Sus ojos huyen al suelo y esperamos en silencio por un rato. De repente me doy cuenta de que mi Elena, que jamás solía usar maquillaje antes, ahora se pone montones. Sus pobres pestañas cargan trozos de rímel que me hacen pensar en las pinturas de Nicolás.
—Sí —sale su voz, arrancándome de mis pensamientos errantes—. Sí, quiero hablar.
—¿Está Nicolás aquí ahora?— le pregunto.
—Está en su cuarto, pero durmiendo todavía… no te preocupes, Mariana. Él no escucha nada —me asegura, añadiendo—: Es que no sé por dónde empezar.
—Tranquila —le digo—. Tenemos tiempo.
Elena suspira. —Cuando nos enteramos de que yo estaba embarazada… en realidad estábamos emocionados, al principio.
—¿De veras? —le pregunto con torpeza—. Ay, perdón, Elena, es que—
—No no, es una duda razonable, ya que yo solo hubiera tenido… 21 años en aquel entonces, pero Julio ya tenía 27.
—Pero tú no estabas empleada, ¿verdad? —le pregunto—. Quiero saber cada detalle.
—Pues no, pero él sí trabajaba —me dice—. No digo nada; solo recuerdo que con paciencia, todo quedará claro. Continúa—: De todos modos, nos emocionamos casi de inmediato, y estábamos muy felices durante esos primeros meses. Julio me compraba libros de embarazo y toda la comida que quisiera—me cuidaba perfectamente. Era un caballero total.
»Solo vimos la primera indicación de algo un poco extraño durante la segunda ecografía, cuando la enfermera nos señaló un nudo chiquitito en la espalda del feto— apenas distinguible. Por eso nos asignó otra fecha de seguimiento, diciéndonos que era ‘por si acaso…’ Algo rutinario. Y luego… dejamos el asunto allí, en el hospital, y no volvimos a hablar de ello hasta la próxima cita —Elena murmura, más a sí misma que a mí.

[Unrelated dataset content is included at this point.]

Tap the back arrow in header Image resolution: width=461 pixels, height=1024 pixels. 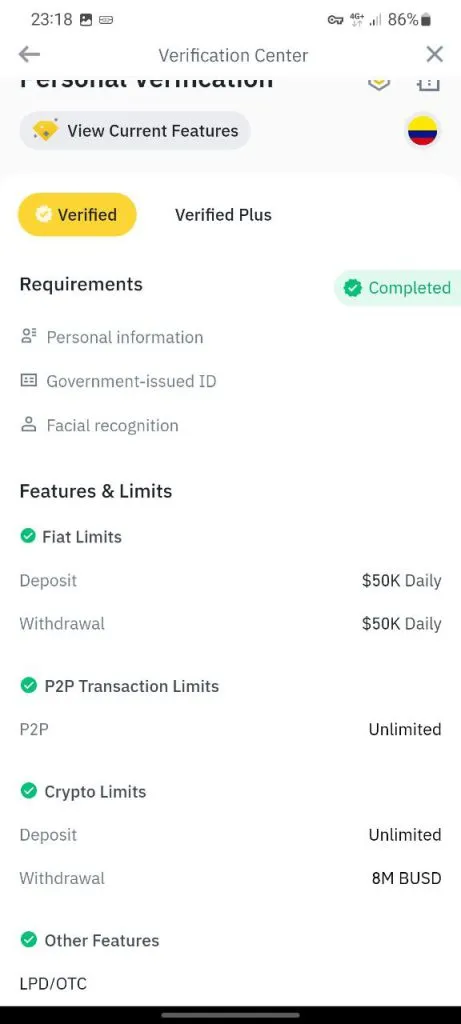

Estoy esperando con paciencia cuando de repente se escucha un gemido quebrado y prolongado que me hace saltar en el sofá. Elena ni siquiera parece afectada
—Ah, Nicolás ha despertado —me dice, poniéndose de pie.
No tengo miedo del hijo de mi amiga. Juro que no le temo. O sea, no tengo miedo de que me lastime, ni que sea algún tipo de monstruo. Pero sí… tengo miedo de que no sabré cómo interactuar con el chico. Solo sé unas cositas sobre él: que fue diagnosticado con un defecto de nacimiento (el nombre del cual nunca podré recordar), que le encanta pintar y que hace cuatro años Elena estaba a punto de abortarle pero cambió de parecer en el último momento, por unas cuantas razones totalmente inescrutables para mí.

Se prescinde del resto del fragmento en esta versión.